[Element and text location data]
———

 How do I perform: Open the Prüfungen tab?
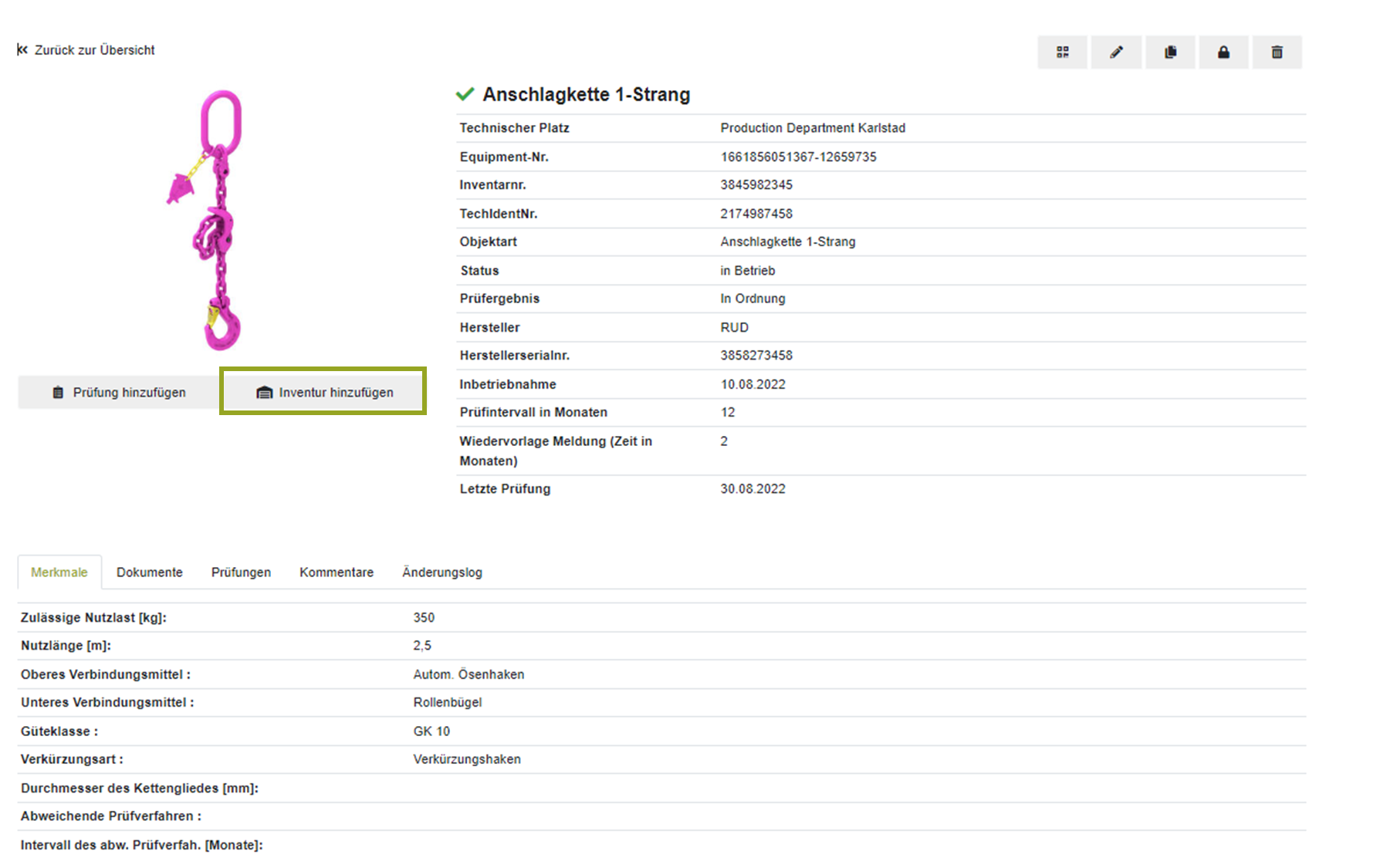[x=241, y=572]
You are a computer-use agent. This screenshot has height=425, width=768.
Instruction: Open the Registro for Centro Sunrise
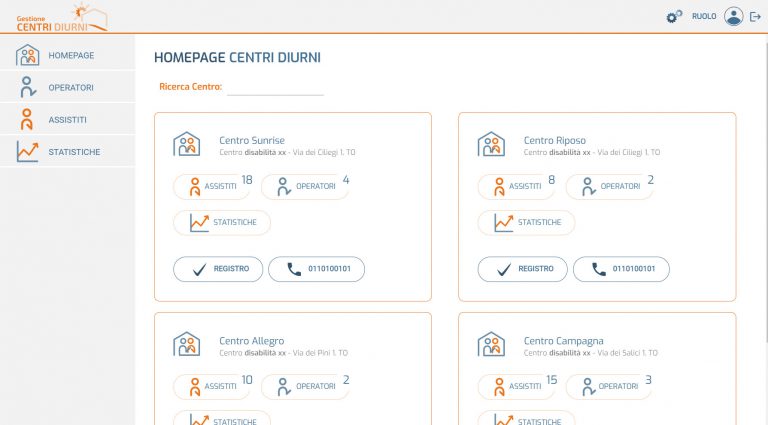218,269
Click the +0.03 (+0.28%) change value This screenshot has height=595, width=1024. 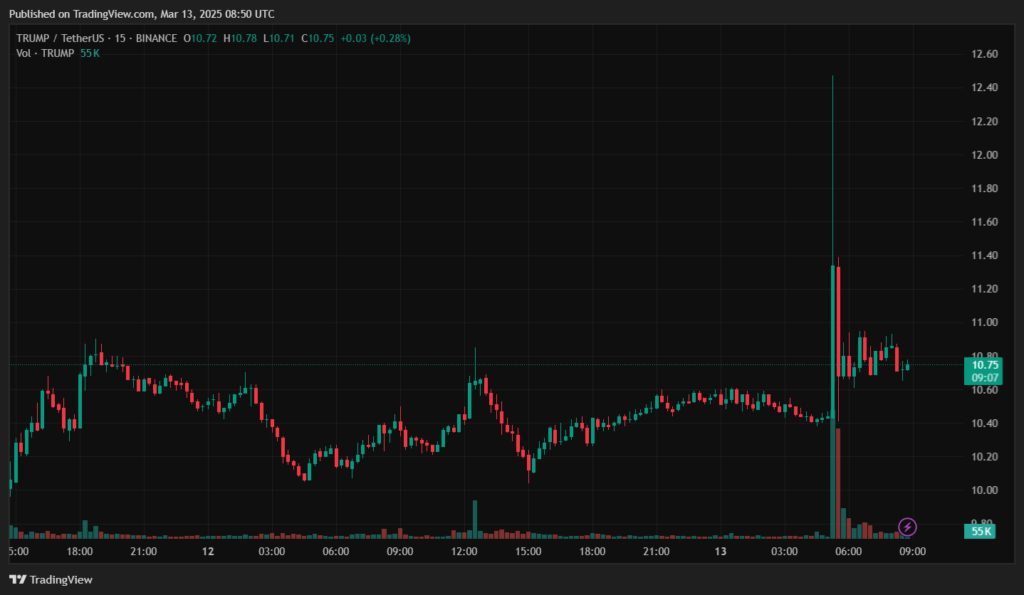[x=375, y=38]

———

Work to do. Extract every line above that contains the word "Open", treating uppercase and lowercase as different.

Finished task.
 How do I perform: Open the Prüfungen tab?
Instruction: Open the Registro for Centro Sunrise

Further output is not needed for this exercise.